China Applicants
Green Card Strategy for China Mainland-Born Applicants
An overview of the green card backlog for China mainland-born applicants and strategies to manage or reduce the wait, including NIW, EB-1A, cross-chargeability, and status maintenance options.
The backlog situation for China mainland-born applicants
If you were born in mainland China and are pursuing an employment-based green card, you face a separate set of backlogs from the rest of the world. As of early 2025, the EB-2 China final action date has been moving through priority dates in the 2020 to 2021 range, while EB-3 China is at roughly a similar level. EB-1 China occasionally goes current but frequently retrogresses, meaning even the top preference category isn't guaranteed to be fast. This is very different from the 'rest of world' column where EB-1 and EB-2 are almost always current.
The reason is the per-country cap: no single country can use more than 7% of the total employment-based green cards issued in a fiscal year.
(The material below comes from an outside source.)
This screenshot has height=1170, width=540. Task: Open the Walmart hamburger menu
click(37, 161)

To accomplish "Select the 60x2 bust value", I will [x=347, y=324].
With about 140,000 employment-based green cards per year, that's roughly 9,800 per country. China and India both have far more applicants than this limit allows, so the backlog builds year over year. India's backlog is worse, but China's isn't trivial either. A 3 to 5 year wait for EB-2 is long enough to force serious career and life decisions.
Understanding your options matters because unlike Rest of World applicants who can mostly just wait it out, China-born applicants often have strategic choices that meaningfully affect their timeline.
NIW as an alternative to employer-sponsored PERM
The National Interest Waiver (NIW) is an EB-2 subcategory that lets you skip the PERM labor certification process entirely. Instead of your employer proving no Americans can do the job, you argue that your work is in the national interest of the United States and that it would be beneficial to waive the job offer requirement. You can self-petition, meaning you don't need employer sponsorship at all.
For China-born applicants, NIW is attractive for a few reasons. First, it eliminates the 8 to 18 month PERM process and the audit risk. Second, you're not tied to a specific employer. Third, the I-140 itself can be filed concurrently with PERM-based cases, giving you two shots at getting through the system. Your NIW priority date is the date the I-140 is filed.
The downside is that NIW approval standards are subjective. Under the Matter of Dhanasar framework, you need to show that your proposed endeavor has substantial merit and national importance, that you're well-positioned to advance it, and that waiving the job offer requirement benefits the United States. People in STEM fields, especially those with publications, patents, or significant industry contributions, tend to have stronger cases. But NIW is not just for PhDs. Engineers, data scientists, and other professionals with demonstrable impact have been approved.
NIW goes through the same EB-2 visa bulletin line as PERM-based EB-2 cases. So the wait for a visa number is identical. The advantage is purely on the front end: faster filing, no employer dependency, and no PERM risk. For someone who might change jobs or whose employer is shaky, having an NIW I-140 approved is solid insurance.
EB-1A extraordinary ability: the self-petition fast track
EB-1A is the first preference category for people with extraordinary ability in their field. It's a self-petition (no employer needed), it skips PERM, and EB-1 generally has much faster visa bulletin dates than EB-2 or EB-3. For China-born applicants, EB-1 has occasionally gone current in recent years, though it does retrogress periodically. Even when not current, the wait is typically much shorter than EB-2.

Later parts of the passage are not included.